Radhika Gupta: By the way, mujhe lagta hai Gen Z investors ghabrate nahi hai. For them, even doing smallcap mutual fund is not aggressive. But I met more and more Gen Z investors who are borrowing to do F&O and doing crazy stuff in the SME IPO world. So, I do not think mutual fund is very-very aggressive for them. But my learning to anyone who is a new investor is, look, a correction is a feature of equity investing. It is not a bug that has happened in equity.
So, ride on, just use this time to reflect on what your actual risk appetite is, because nobody learns their risk appetite in an upmarket, you learn your risk appetite in a downmarket.
So, do not do anything. Do not get panicked by seeing the red and use this time to reflect, that is it. And I think Gen Z has a lot of risk appetite.
We underestimate the risk appetite of this generation. People in India who were born after 2000 are born into an India of abundance, of startup India, they have a lot of risk appetite.

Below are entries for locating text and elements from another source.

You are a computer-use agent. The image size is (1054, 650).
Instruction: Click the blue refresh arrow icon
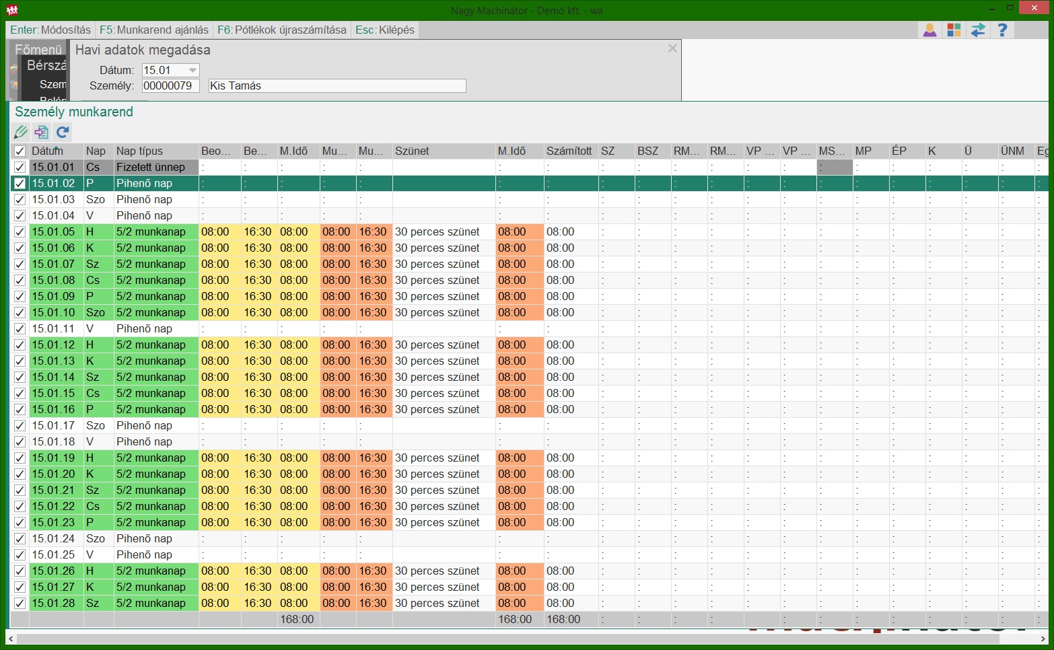tap(63, 132)
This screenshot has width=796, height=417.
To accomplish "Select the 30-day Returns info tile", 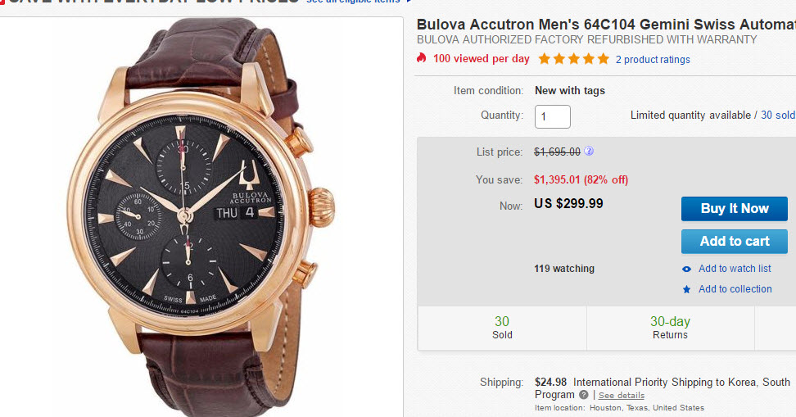I will [670, 328].

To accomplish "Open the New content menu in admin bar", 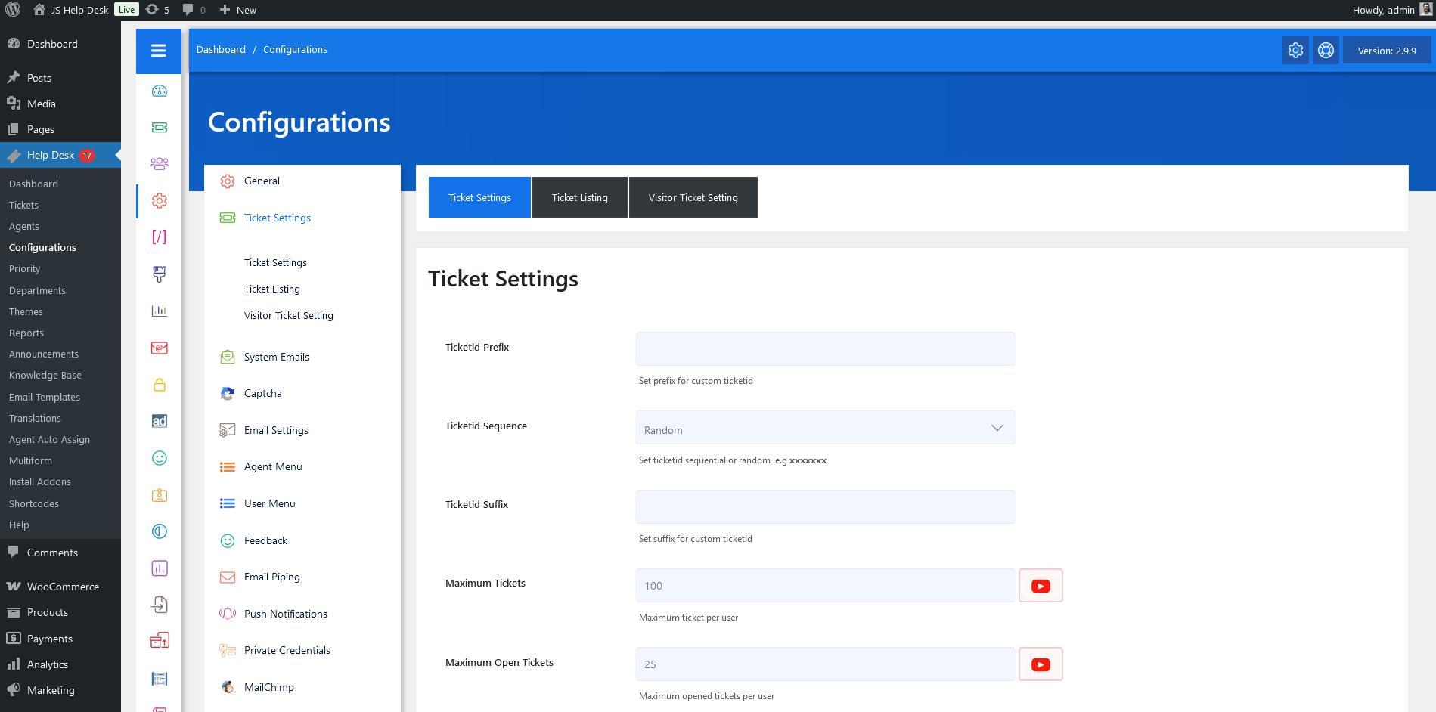I will click(x=238, y=10).
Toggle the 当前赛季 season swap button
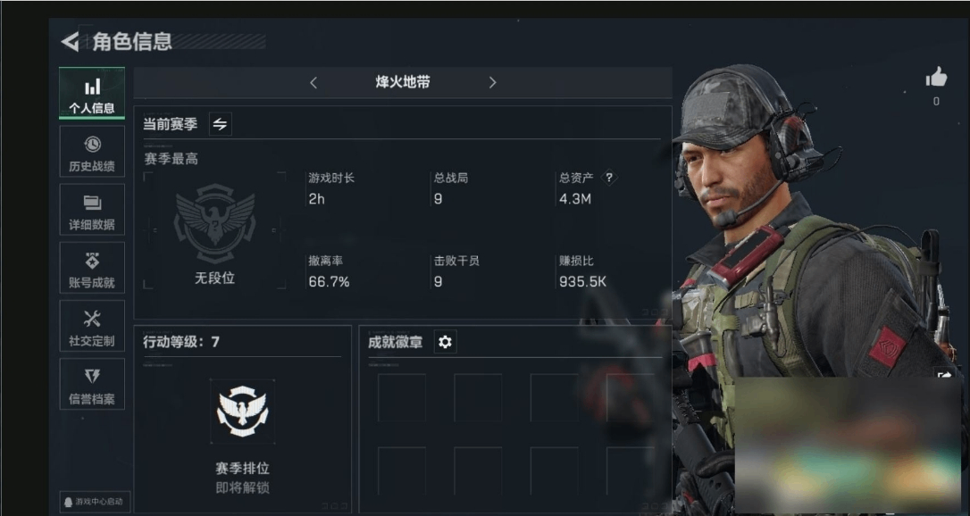The height and width of the screenshot is (516, 970). pos(221,124)
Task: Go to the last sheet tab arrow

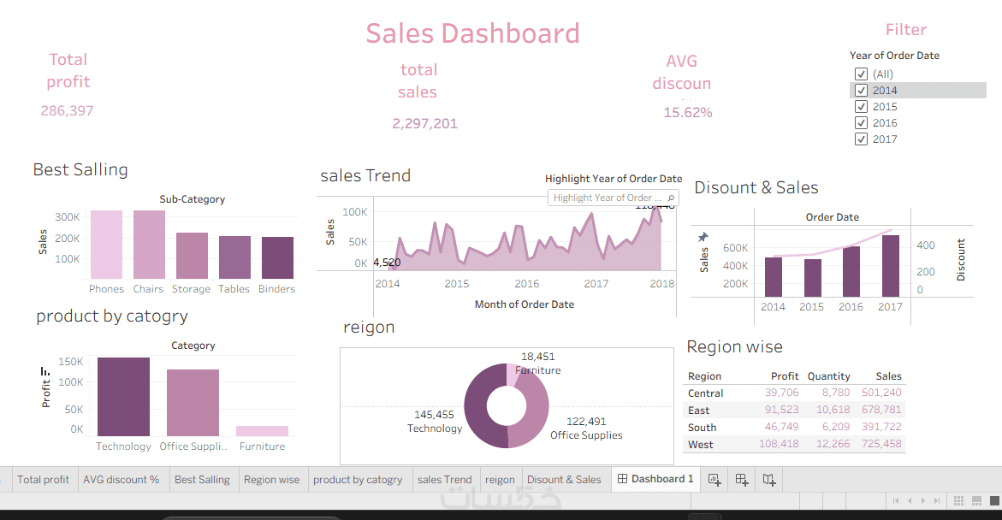Action: point(937,500)
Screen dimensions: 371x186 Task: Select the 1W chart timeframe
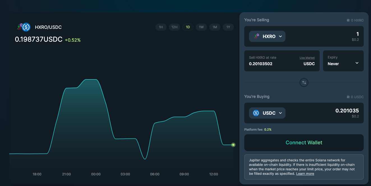tap(201, 27)
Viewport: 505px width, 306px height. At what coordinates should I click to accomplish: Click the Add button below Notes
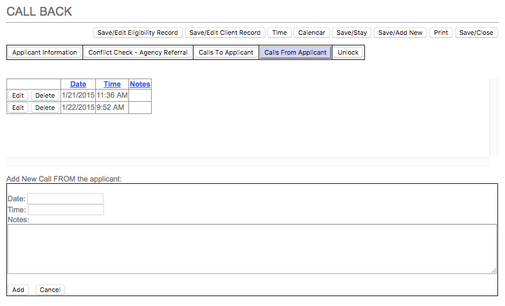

What else could be a theme after the market selloff where you think there is additional alpha, like fund managers say alpha, I like that word always, it is a Greek word alpha, alpha can be generated in someone’s portfolio.
Radhika Gupta: So, in financials, the winds are changing. And even though I come from capital markets, over the last few years lenders, especially banks have been a little bit of the underdogs and a lot of flow has gone into capital market oriented companies, exchanges, brokers, etc.
If you see the winds of the market change, I think banks, private sector banks, lenders would be the underdogs. So, we have been adding to that in the fund. So, now they are looked at as a value play, the fact is quality of balance sheet continues to be very good and you have a potential red cut coming your way. So, lenders is the next big one.